Tu te sens plutôt créatrice, co-créatrice, inventeuse, artisane, interprète, … ?

 

Je me sens créatrice. Et ce n’est pas que dans les œuvres que j’expose devant des publics en tant que metteure en scène, interprète ou dans ma pédagogie lorsque j’anime des stages.

Se sentir créatrice est pour moi un art de vivre : autant dans les ingrédients que je vais assembler pour un plat cuisiné, dans ma danse improvisée après avoir pratiqué du codifié (chorégraphie de gymnastique sensorielle créée par Danis Bois) que dans ma pédagogie lorsque j’anime formations et stages. Ce qui est répétitif et automatique peut devenir ennuyant, aussi ce qui me permet de rester vivante est d’explorer un processus de recherche dans le présent afin de remplir les objectifs que je me donne ; par exemple en tant que pédagogue je vais chercher :

- comment mieux faire passer mon propos ?
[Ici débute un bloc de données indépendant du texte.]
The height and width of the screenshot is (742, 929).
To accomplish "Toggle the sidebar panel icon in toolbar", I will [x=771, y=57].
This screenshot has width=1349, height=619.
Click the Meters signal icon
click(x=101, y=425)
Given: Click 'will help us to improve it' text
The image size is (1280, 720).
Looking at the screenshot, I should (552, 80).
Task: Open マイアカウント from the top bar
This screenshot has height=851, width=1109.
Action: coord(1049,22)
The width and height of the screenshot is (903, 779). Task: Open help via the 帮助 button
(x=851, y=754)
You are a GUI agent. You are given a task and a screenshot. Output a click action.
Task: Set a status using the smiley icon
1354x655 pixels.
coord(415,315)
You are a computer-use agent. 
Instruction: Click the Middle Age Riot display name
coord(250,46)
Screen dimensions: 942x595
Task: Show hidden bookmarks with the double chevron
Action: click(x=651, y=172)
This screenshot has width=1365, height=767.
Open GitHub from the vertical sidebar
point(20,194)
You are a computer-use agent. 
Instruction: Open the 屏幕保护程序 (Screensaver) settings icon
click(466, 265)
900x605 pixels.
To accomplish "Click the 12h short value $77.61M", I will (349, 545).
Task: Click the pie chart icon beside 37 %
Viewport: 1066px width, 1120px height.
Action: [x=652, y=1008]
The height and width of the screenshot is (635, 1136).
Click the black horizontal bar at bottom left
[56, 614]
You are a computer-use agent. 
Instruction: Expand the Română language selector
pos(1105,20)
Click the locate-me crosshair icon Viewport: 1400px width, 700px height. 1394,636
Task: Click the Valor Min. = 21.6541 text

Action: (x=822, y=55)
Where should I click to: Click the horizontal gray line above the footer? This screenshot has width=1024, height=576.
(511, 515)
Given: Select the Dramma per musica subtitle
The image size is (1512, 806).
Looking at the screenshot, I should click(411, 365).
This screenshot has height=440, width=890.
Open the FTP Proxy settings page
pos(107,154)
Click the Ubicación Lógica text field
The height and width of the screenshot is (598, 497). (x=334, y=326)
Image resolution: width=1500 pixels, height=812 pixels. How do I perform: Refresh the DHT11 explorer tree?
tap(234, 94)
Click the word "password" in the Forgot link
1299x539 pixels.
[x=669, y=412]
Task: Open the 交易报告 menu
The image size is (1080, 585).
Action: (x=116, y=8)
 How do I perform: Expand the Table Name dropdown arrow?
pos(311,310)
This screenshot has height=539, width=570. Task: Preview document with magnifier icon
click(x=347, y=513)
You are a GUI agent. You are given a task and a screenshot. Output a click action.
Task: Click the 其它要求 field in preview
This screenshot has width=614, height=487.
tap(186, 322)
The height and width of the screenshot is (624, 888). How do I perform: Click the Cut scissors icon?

- de nouveaux outils, des exercices, des processus de compréhension pour rendre accessible, compréhensible, faire expérimenter etc.

En tant qu’interprète, lorsque je joue en public mon solo de clown je me sens créatrice au coeur du moment présent, en réciprocité avec moi, le public et la salle. Je suis une alchimiste qui écoute, accorde et unifie ces différents paramètres… Je vais modifier mon interprétation en fonction de mon ressenti intérieur en relation avec l’extérieur.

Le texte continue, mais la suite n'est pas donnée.